2015-10-09 18:23:31 | 民俗学

 上社前宮は本宮から2キロほど東、行政区域では茅野市にある。室町時代までは大祝の館や大祝にまつわる建物やゆかりの地があり、荘厳な雰囲気が漂っています。ただ、本殿は昭和7年に伊勢神宮の払い下げ材で建てられたといい、一般的な神社建築の様式となってしまっています。在地の神が伊勢の神に屈服した形で、残念です。ただ、本殿左側の石の玉垣で囲まれた小高い場所は、いかな悪童でも罰が当たると決して中へ入らなかった、諏訪大神の陵だといいます。また、この地へ来た諏訪の神が最初に住みついた場所だともいいます。

 先に書いた大祝とは何か説明しなくてはなりません。大祝(おおほうり)とは、建御名方神の後裔の現人神をいい諏訪氏もしくは諏方氏を名乗りました。大祝には五官が仕えました。そのトップは神長官(じんちょうがん)で、守矢氏が務めました。以下の職名と務めた氏をあげます。禰宜太夫-小出氏後に守屋氏 権祝(ごんほうり)-矢島氏 擬祝(まがいのほうり)-小出氏後に伊藤氏 副祝(そえのほうり)守矢氏後に長坂氏

 神長官は大祝に仕える者ですが、大祝を即位の儀式は神長官が取り仕切るので、大祝は現人神であっても実権は神長官が握っていたのです。

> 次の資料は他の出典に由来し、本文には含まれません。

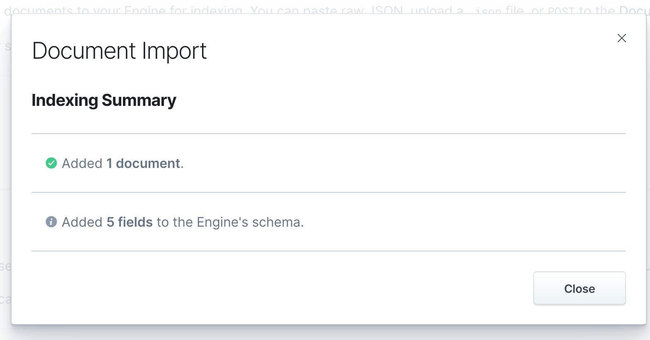Click the divider line above the Close button

[x=328, y=251]
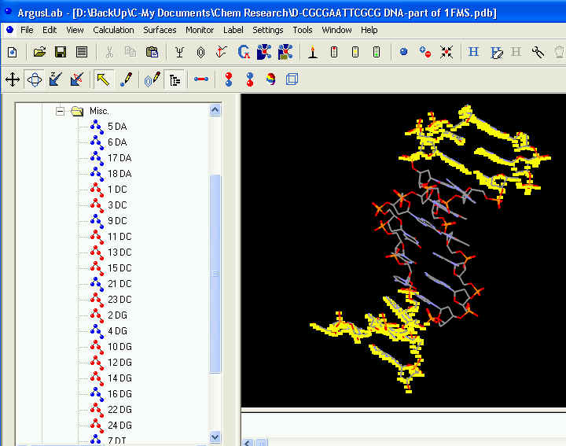Select residue 16 DG in the tree
Screen dimensions: 566x446
(119, 394)
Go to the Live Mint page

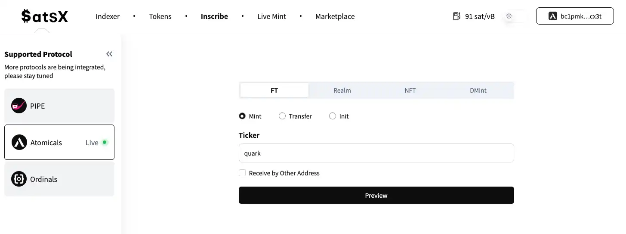point(271,16)
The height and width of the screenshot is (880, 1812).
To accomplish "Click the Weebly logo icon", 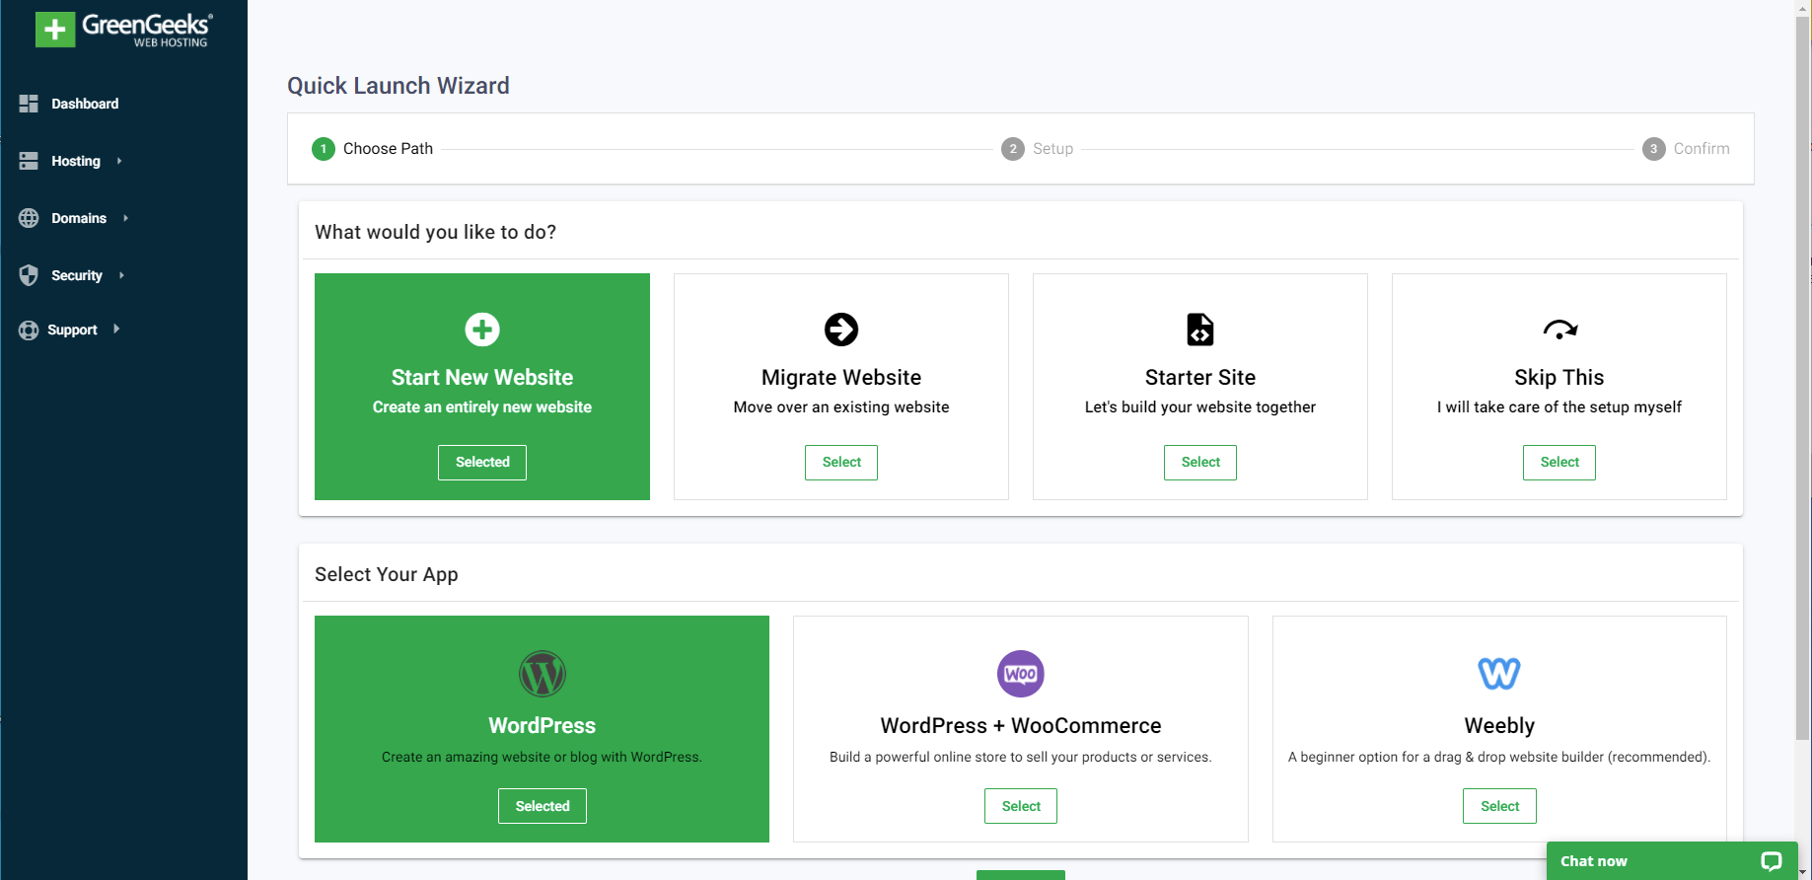I will [1498, 674].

 さて、前宮や大祝が住んでいた神殿(こうどの)のあったあたりを、「神原(ごうばら)」といいます。神原の一帯が上社にとって由緒ある地であり、この世に神が住まう場所だったのです。しかし大祝の居館は今はなく、土塁だけが残されています。土塁だけとしても、天皇家以外で神として人が暮らしていたというのはすごいことです。現人神を目にしている諏訪人にとって、天皇家とはいかなるものだったか、ちょっと想像できません。神原といい神殿といい、神が本当に身近にいたことは確かです。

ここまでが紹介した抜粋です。